Omdat de toepassing van de steunregeling bij bestuursrechtelijke bepaling van 2 januari 1996 van het Ministerie van Financiën is opgeschort, voert Duitsland aan dat de steunregeling nog niet is toegepast en bijgevolg nog geen steun op grond van deze regeling is uitbetaald. Voorzover de steunregeling reeds zou zijn toegepast, moet Duitsland de nodige stappen nemen om de reeds betaalde steun terug te vorderen,

HEEFT DE VOLGENDE BESCHIKKING GEGEVEN:

Artikel 1

1. De belastingvermindering in Duitsland op grond van § 52, lid 8, van het EStG (Einkommensteuergesetz, wet op de inkomstenbelasting) vormt ten aanzien van ondernemingen met maximaal 250 werknemers die hun zetel en directie in de nieuwe deelstaten of West-Berlijn hebben, staatssteun die overeenkomstig artikel 92, lid 1, van het EG-Verdrag en artikel 61, lid 1, van de EER-Overeenkomst onverenigbaar is met de gemeenschappelijke markt.

2. Duitsland wordt verzocht § 52, lid 8, van het EStG in te trekken.

Artikel 2

1. Eventueel reeds op grond van de in artikel 1, lid 1, genoemde steunregeling betaalde steunbedragen zijn onwettig, omdat zij vóór de eindbeslissing van de Commissie zijn betaald.

2. Duitsland draagt ervoor zorg, dat de onwettig betaalde steun wordt terugbetaald.

De steun moet overeenkomstig de nationale procedures en bepalingen, met name de bepalingen inzake rente wegens verzuim, worden teruggevorderd, vermeerderd met rente over de periode vanaf de datum waarop de onwettige steun is verleend, tegen de rentevoet die op de datum van verlening van de steun in Duitsland als referentierentevoet voor de berekening van het nettosubsidie-equivalent van regionale steun gold.

Artikel 3

Duitsland stelt de Commissie binnen twee maanden na kennisgeving van deze beschikking in kennis van de maatregelen die zijn getroffen om aan deze beschikking te voldoen.

Artikel 4

Deze beschikking is gericht tot de Bondsrepubliek Duitsland.

Gedaan te Brussel, 21 januari 1998.

Voor de Commissie

Karel VAN MIERT

Lid van de Commissie

(1) Bundesgesetzblatt 1995 I 1250; in werking getreden op 1 januari 1996.

(2) SG(97)D/2381.

(3) PB C 172 van 6. 6. 1997, blz. 2.

(4) Reservevorming overeenkomstig § 6b, lid 3, EStG.

(5) § 1, lid 2, van de wet op de steungebieden (Fördergebietsgesetz).

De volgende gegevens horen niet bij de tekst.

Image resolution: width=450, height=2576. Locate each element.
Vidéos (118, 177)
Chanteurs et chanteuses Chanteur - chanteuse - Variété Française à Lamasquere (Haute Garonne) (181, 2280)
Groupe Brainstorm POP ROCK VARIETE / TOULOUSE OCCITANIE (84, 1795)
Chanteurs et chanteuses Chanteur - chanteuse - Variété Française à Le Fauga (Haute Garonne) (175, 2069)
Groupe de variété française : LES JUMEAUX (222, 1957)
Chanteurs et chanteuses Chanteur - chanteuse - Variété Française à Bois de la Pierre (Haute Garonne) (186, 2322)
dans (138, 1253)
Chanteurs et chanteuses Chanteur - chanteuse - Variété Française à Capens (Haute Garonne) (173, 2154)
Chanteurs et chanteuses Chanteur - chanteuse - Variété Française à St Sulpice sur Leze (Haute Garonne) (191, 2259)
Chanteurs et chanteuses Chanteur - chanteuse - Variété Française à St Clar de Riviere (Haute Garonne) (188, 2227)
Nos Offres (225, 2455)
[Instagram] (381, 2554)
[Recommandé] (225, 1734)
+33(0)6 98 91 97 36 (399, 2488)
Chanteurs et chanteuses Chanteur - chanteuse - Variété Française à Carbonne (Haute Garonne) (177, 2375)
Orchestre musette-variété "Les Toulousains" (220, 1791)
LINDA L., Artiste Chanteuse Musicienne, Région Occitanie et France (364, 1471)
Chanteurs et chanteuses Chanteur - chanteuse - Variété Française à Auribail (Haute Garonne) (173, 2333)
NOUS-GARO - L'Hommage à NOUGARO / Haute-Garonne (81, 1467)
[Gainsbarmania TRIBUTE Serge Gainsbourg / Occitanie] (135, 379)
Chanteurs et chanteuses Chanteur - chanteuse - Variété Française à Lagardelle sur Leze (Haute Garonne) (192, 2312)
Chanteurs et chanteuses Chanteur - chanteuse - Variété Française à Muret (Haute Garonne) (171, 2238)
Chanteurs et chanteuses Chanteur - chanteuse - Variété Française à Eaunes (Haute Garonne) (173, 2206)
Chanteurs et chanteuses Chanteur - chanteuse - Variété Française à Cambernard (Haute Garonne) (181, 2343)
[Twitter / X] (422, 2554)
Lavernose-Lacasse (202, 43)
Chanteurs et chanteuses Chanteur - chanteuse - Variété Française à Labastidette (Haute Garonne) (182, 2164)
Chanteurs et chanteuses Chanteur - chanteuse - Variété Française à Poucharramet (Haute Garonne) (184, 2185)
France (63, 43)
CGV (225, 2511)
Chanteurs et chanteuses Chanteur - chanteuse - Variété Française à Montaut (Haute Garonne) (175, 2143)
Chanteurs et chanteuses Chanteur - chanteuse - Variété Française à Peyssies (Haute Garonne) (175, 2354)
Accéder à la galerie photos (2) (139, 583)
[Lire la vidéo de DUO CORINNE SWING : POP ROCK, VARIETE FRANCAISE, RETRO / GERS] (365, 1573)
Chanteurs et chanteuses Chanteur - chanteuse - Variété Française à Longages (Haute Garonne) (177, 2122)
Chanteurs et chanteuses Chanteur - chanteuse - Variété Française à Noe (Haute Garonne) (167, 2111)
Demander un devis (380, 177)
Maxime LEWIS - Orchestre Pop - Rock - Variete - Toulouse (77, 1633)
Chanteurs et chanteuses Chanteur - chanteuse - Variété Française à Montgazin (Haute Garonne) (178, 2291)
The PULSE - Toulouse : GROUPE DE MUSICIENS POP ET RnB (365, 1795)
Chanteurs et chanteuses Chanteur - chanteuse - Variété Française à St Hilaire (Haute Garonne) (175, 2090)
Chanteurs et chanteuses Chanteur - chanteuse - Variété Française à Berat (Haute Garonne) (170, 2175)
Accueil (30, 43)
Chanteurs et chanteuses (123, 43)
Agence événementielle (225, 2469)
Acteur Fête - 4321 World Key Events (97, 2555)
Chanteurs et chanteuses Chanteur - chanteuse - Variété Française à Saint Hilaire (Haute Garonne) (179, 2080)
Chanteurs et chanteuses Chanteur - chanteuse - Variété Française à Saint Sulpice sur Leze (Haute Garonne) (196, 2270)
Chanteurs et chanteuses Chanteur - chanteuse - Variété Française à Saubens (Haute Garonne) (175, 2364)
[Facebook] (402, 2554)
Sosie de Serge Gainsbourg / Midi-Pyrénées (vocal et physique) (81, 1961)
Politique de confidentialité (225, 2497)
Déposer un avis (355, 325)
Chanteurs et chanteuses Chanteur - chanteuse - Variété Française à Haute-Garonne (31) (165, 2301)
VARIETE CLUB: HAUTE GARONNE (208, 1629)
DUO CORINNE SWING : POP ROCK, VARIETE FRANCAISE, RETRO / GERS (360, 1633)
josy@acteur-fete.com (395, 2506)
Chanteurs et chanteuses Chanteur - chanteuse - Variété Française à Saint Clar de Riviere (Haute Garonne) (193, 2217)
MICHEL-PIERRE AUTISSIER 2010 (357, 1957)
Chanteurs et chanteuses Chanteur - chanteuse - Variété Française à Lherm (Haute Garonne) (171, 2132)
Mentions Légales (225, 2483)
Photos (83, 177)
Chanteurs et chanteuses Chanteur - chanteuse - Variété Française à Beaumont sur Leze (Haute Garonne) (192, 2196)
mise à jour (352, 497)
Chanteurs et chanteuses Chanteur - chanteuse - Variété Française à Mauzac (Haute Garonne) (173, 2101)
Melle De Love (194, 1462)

(6) Bundessteuerblatt 1996, Deel I, nr. 1, blz. 2.

(7) PB C 68 van 6. 3. 1996, blz. 9.

(8) Jurispr. 1996, blz. I-3547, r.o. 60.

(9) PB L 143 van 15. 6. 1993, blz. 7.

(10) Jurispr. 1987, blz. 4013, r.o. 18.

(11) Jurispr. 1988, blz. 219.

(12) Jurispr. 1992, blz. I-1847, r.o. 35.

(13) Jurispr. 1990, blz. I-959.

(14) PB C 31 van 3. 2. 1979, blz. 9.

(15) Jurispr. 1997, blz. I-2507, r.o. 55.

(16) PB C 212 van 12. 8. 1998, blz. 2.

(17) PB C 373 van 29. 12. 1994, blz. 3.

(18) PB C 288 van 23. 9. 1997, blz. 5.

(19) Beschikking van de Commissie van 1 oktober 1997 betreffende de verlenging van de investeringspremie van 8 %, C 28/96, PB L 73 van 12. 3. 1998, blz. 38.

(20) PB C 368 van 23. 12. 1994, blz. 12.

(21) Jurispr. 1986, blz. 273.

(22) PB 2 van 15. 1. 1962, blz. 36/62.